Barnes served as the regional director of the New England/Maritimes Region of the American Academy of Religion, and a member of the AAR board of directors, from 2002 to 2008.

Barnes's expertise in the field of Chinese medicine in the U.S. has resulted in her being invited to speak to local, national, and international audiences. She has served as an expert reviewer for the National Institutes of Health, and the National Center for Complementary and Alternative Medicine.

==Publications==

===Books written===
- Needles, Herbs, Gods, and Ghosts: China, Healing and the West to 1848. Harvard University Press, 2005.
- Variations on a Teaching/Learning Workshop: Pedagogy and Faculty Development in Religious Studies. Scholars Press, 1999.

===Books edited===
- Chinese Medicine and Healing: An Illustrated History. Ed. TJ Hinrichs and Linda Barnes. Harvard University Press, 2013. (Currently being translated into Chinese by Zhejiang University Press, Hangzhou, China)
- Teaching Religion and Healing. Ed. Linda L. Barnes and Inés Talamántez. Oxford University Press, 2006.
- Religion and Healing In America. Ed. Linda L. Barnes and Susan S. Sered. Oxford University Press, 2004.

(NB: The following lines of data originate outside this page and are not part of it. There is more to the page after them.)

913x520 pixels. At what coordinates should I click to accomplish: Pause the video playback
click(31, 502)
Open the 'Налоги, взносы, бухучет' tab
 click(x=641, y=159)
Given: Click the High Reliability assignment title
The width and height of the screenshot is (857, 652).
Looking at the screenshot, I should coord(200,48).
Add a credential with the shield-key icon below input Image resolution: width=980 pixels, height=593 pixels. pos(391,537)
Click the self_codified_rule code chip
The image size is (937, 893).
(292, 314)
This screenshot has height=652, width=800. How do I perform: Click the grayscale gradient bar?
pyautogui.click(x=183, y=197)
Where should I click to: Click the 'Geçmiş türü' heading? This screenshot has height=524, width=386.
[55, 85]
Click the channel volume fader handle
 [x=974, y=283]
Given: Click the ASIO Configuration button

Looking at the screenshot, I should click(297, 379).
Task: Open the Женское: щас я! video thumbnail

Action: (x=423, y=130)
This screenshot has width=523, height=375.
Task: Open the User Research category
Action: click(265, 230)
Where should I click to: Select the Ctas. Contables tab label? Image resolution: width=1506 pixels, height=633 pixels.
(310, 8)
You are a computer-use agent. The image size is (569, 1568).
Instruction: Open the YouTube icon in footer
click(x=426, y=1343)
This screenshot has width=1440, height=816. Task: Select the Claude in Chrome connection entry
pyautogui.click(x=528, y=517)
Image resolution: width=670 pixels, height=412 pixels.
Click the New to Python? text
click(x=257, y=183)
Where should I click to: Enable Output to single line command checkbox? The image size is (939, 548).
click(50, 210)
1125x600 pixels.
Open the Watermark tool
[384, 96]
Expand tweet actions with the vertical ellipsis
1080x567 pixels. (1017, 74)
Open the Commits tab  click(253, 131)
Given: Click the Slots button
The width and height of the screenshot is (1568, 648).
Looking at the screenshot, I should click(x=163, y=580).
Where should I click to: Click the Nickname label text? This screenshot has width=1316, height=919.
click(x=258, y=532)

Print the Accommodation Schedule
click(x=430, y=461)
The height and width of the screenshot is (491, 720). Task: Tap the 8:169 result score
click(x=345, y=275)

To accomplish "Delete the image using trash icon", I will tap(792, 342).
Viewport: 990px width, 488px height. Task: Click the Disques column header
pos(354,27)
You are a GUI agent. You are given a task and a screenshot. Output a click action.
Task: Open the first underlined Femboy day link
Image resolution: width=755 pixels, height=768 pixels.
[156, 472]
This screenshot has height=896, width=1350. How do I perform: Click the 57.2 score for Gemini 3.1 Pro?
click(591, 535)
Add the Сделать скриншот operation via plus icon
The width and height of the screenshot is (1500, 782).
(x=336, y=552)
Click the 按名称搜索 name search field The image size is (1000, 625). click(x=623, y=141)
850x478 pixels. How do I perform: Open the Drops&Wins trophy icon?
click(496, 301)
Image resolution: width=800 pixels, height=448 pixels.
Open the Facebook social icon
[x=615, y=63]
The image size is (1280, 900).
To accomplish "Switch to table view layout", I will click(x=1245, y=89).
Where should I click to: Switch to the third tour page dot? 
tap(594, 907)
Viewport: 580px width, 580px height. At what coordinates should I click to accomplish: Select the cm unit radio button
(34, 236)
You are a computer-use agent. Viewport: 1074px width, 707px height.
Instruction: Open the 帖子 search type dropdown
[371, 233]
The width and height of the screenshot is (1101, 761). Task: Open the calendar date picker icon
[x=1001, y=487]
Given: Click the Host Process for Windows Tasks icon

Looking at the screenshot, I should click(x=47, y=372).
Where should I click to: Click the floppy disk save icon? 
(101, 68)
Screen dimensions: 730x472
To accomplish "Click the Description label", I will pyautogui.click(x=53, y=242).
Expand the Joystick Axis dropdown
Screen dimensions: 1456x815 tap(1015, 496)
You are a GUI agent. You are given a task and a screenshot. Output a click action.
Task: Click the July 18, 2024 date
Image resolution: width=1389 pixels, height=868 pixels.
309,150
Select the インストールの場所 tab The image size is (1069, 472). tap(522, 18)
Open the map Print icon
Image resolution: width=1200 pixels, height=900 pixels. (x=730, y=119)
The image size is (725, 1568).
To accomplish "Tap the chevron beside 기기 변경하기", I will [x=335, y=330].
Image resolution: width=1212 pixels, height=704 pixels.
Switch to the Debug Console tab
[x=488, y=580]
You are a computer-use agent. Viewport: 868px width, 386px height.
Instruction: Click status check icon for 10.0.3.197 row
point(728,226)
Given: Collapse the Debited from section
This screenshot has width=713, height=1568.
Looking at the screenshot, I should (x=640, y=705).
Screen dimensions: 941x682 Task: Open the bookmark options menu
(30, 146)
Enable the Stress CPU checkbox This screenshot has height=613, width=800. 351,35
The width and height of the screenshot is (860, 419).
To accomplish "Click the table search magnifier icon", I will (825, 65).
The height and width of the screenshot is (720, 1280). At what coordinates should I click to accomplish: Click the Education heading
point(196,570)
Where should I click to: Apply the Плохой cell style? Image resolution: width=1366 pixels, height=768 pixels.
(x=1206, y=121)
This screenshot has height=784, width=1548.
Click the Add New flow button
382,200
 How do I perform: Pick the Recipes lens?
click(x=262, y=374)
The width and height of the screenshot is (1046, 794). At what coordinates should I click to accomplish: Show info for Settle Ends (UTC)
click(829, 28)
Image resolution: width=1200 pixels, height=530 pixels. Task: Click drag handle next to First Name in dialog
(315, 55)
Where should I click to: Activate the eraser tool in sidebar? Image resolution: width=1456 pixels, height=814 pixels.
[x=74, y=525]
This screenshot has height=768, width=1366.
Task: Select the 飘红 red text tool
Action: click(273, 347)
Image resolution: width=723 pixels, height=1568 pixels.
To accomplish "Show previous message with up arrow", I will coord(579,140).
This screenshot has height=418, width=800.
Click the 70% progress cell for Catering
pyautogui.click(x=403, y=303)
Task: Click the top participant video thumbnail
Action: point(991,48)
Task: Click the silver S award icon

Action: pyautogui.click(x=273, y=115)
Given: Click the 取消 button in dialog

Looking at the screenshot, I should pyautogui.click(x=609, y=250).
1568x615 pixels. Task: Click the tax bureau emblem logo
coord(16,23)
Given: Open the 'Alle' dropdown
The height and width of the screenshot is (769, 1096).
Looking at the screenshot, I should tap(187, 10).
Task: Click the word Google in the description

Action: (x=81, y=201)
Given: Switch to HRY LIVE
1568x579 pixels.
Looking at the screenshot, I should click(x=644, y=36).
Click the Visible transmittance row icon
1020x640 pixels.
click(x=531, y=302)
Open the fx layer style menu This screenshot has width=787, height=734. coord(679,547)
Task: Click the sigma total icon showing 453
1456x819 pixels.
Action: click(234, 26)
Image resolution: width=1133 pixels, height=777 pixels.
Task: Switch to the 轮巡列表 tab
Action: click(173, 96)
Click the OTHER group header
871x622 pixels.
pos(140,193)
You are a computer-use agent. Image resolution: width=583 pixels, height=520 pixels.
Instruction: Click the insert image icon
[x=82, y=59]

===Selected peer-reviewed articles===
- "New Geographies of Religion and Healing: States of the Field. Practical Matters 4.Spring (2011):1-82. ()
- "Cultural Messages Under the Skin: Practitioner Decisions to Engage in Chinese Medicine. Medical Anthropology 28.2 (2009): 141–165.
- "Five Ways of Rethinking the Normal: Reflections. Religion & Theology (Theme Issue: Theology, HIV/AIDS and Public Policy in Africa). 14.1–2 (2007): 68–83.
- “American Acupuncture and Efficacy: Meanings and Their Points of Insertion.” Medical Anthropology Quarterly 19.3 (2005): 239–266.
- ____, et al. “Integrating Complementary and Alternative Medicine into Pediatric Training.” Pediatric Annals 33.4 (2004): 257–263.
- ____, and Joan Martin. “Introduction: Religion and Empire.” Journal of the American Academy of Religion 71.1 (2003): 3–12.
- “The Acupuncture Wars: The Professionalizing of American Acupuncture – A View from Massachusetts.” Medical Anthropology 22.3 (2003): 261–301.
- ____, and Gregory A. Plotnikoff. “Fadiman and Beyond: The Dangers of Extrapolation.” Bioethics Forum 17.1 (2001): 32–40.
- ____, and Grove Harris. “Religious Pluralism and Culturally Competent Care.” The Park Ridge Center Bulletin November/December (2001): 7–8.
- ____, et al. “Spirituality, Religion and Pediatrics: Intersecting Worlds of Healing.” Pediatrics 106.4 (2000): 899–908.
- “The Psychologizing of Chinese Healing Practices in the United States.” Culture, Medicine and Psychiatry 22.4 (1998): 413–443.

She has also published chapters in a number of books and collected works.